Friday, August 29, 2008

Small Victory (Update #8)

We got some great news last night. as you might have guessed, this week was absolutely crazy! I started work, took the baby to alot of extra appointments, had my own social worker visit and then started the visits with BM (birthmom). It was a hectic week. I was not really thrilled to drive down to Chatsworth 2x a week for visits. I would be gone 3 hours one day and 4-5 hours another day...just on the visits.

Well...our socail worker told us last night that they moved all of the visits to Santa Clarita because there was no room in Chatsworth. That is what we had wanted all along. The birthmom is not going to be happy because she said it was too hard to get up here. The DCFS (Department of Child and Family Services) said that if she wants to see her child then she needs to make an effort. The grandma is not going to be happy either. I get alittle concerned that this would put a fire under her to get certified herself....but again who am I to know the Lord's plans.

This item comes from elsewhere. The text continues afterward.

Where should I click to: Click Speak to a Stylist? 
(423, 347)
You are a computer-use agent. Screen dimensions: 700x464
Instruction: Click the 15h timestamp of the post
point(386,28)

I am so thankful for the Lord that He gave us a little breathing room. I would do anything for this little girl, even if it spent 2 days in the car. But the Lord knew it would get old for me, Ivy and Tate (Ivy's friend that I watch on those days.) God is so good. Even in the midst of the trial He still shows His love and concern for us.

Wednesday, August 27, 2008

Fost Adopt Update #7

Well, I dropped Ivy off at wendy's and Matt came with me to drop off BGE at the visit. We weren't really prepared for what we saw. When we got there, We were brought to a room to drop her off and Matt and I walked into the room and thought that we were in the wrong room. We thought that there was a man sitting there waiting but it was our birthmom. Dressed in all black, those big earrings that stretch your ear out, tattoos,reeking of smoke and a baseball cap. I said "Hi,....( name). I stretched out my hand to shake hers and Matt did the same. She did not act like she wanted to shake my hand and she was acting like she had already decided not to like us. It was time to hand her over. That is when I wanted to cry. BGE looked beautiful and peaceful and I was handing her over to a masculine girl who scared the day lights out of me. Even then I started to pray. She called BGE "Mommy".
I got a little shaken when I got to the car. Begging the Lord already to spare her from that life and make her ours. I was thinking..she has went from Sunday at church to this? reminding myself that the Lord loves her more than me. Please continue to pray. This is just the beginning and we haven't even had visits with Grandma yet. It makes me thankful for my salvation. I could have grown up in a family like that but the Lord plucked me out of darkness. These visits remind me of what darkness looks like. Please continue to pray.

Tuesday, August 26, 2008

Fost Adopt Update #6


Wow! Where to begin....Matt and I went to a meeting today to talk about the situation with BGE. Here are some of the things that we found out.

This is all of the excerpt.